I get irrationally angry when people say THE OFFICE is the greatest show they’ve ever seen. THE OFFICE isn’t the best sitcom produced by NBC, in fact it’s not even top two, have some dignity for yourselves and stop putting it on par with legacy shows like this. SEINFELD and 30 ROCK dump all over THE OFFICE, and SEINFELD isn’t even the best version of SEINFELD since CURB decided to show up on HBO and dominate. CHAPPELLE’S SHOW is the only other comedy I’ve seen really come close to THE SIMPSONS in terms of delivering episode after episode, and that nearly put Chappelle in a mental institution after two seasons and some change. None of the great comedies outside of SOUTH PARK have been able to push past 10 seasons and still be good. Even FAMILY GUY, which is better than a lot of people would like to give it credit for, would be hard to piece together 10 really good seasons worth of content. And that’s no slight, it’s just a testament to how impressive THE SIMPSONS racking up 13 straight years of hits really is. If GAME OF THRONES could have reached merely eight good seasons it would have had a great argument for GOAT status, you see how difficult that really is.
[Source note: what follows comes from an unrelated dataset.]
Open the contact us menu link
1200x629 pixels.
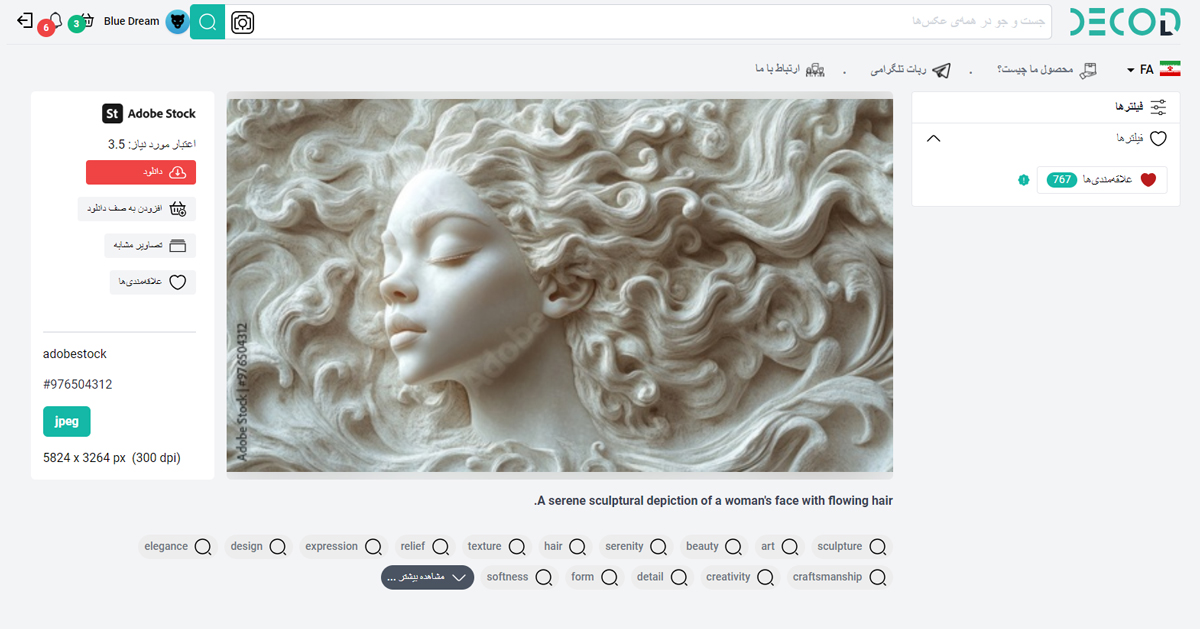tap(789, 69)
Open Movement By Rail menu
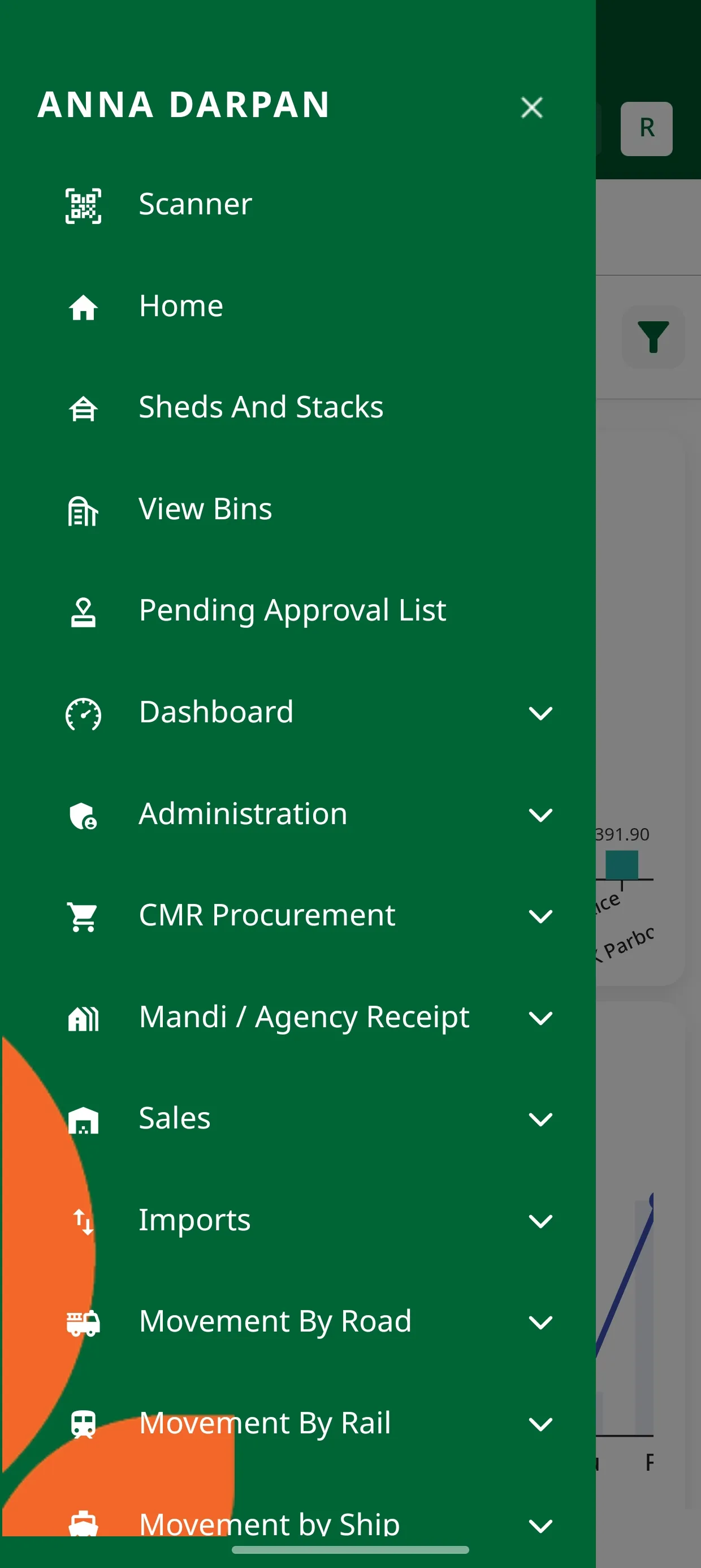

GAME OF THRONES is a great example of why I’m glad THE SIMPSONS haven’t hung it up yet. People always want things to end. Such is life, but for a show that’s been on for a third of a century, why should it abide by the same rules as everyone else? THE SIMPSONS already aired their series finale. Season 23, episode nine, a perfect circle. “Holidays of Future Passed” was a Christmas episode which took place 30 years in the future, Bart and Lisa in the treehouse emotionally discussing the hardships of parenthood. Family, it’s always the family. That was eight years ago, they’re still cranking out episodes. KISS is on their 20th reunion tour. The Rolling Stones have hung it up a hundred times. Things keep going long after they end all the time and no one bats an eye. So why is it that a television show can’t keep making new episodes despite tapping out nearly a decade ago? THE SIMPSONS is less a tv show than it is a time capsule. Go back and watch Homer fight George Bush, selling t-shirts of the Ayatollah. The show has always been a mirror to the society in which it serves in that moment, if it wasn’t there wouldn’t have been such a shit storm around Apu’s character in modern times. It is, unquestionably, the single most important show ever created. You used to get suspended from high school for wearing Bart Simpson t-shirts. The show has been discussed within the walls of The Vatican. That level of range and polarization comes along but once in a generation across the entire spectrum of entertainment period. This generation inarguably belonged to one yellow family.

I don’t know what entertainment as a whole would look like today without December 17, 1989, going down as it did but I’m super fucking glad we don’t have to find out. Long live Homer, Marge, Bart, Lisa, Maggie, Santa’s Little Helper, the Snowballs, Grandpa, and the thousands of townspeople who make up Springfield, USA.